- [Work order]:
Below is a listing; repeat exactly the lines from the one containing "You are a computer-use" to the one containing "Instruction: Click the", both included.

*** Extracted entries Section Begins ***

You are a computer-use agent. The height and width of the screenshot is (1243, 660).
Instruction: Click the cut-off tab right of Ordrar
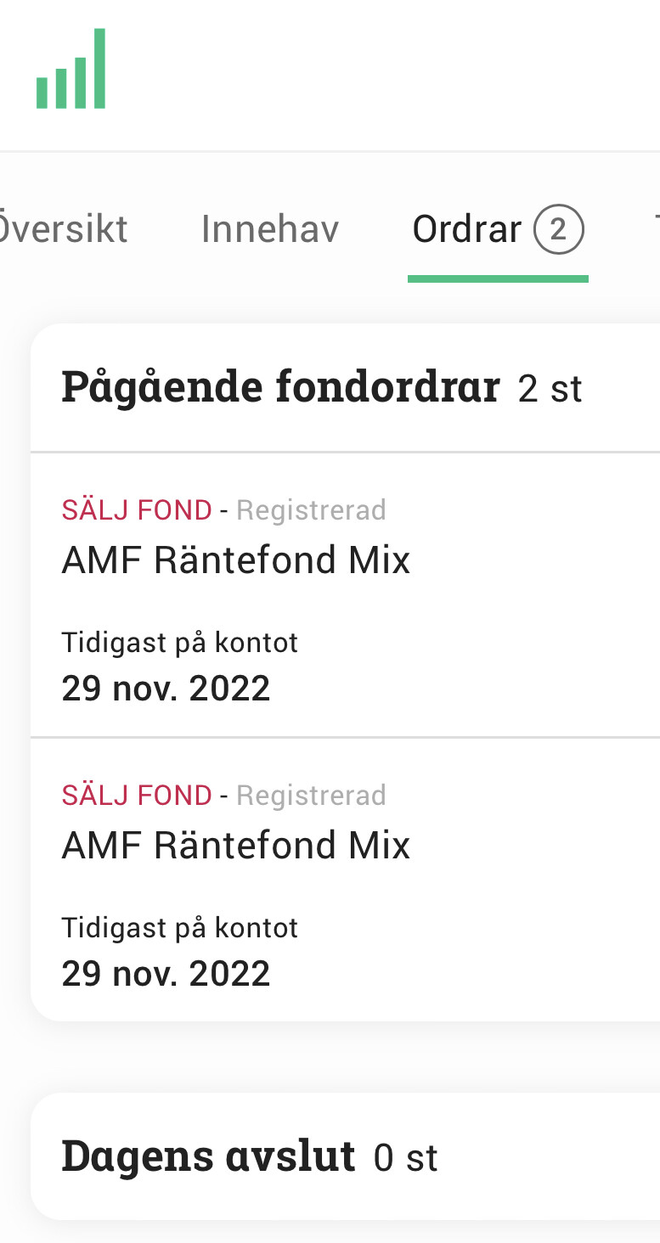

*** Extracted entries Section Ends ***
*** Extracted entries Section Begins ***

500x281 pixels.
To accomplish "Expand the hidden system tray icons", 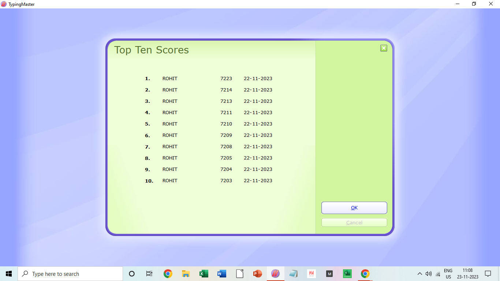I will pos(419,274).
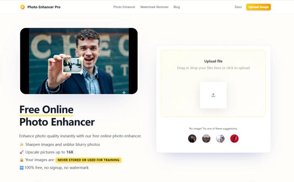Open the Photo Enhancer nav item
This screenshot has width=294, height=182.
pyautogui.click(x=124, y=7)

*** Extracted entries Section Ends ***

- [Your solution]:
You are a computer-use agent. The height and width of the screenshot is (1243, 660).
Instruction: Click the cut-off tab right of Ordrar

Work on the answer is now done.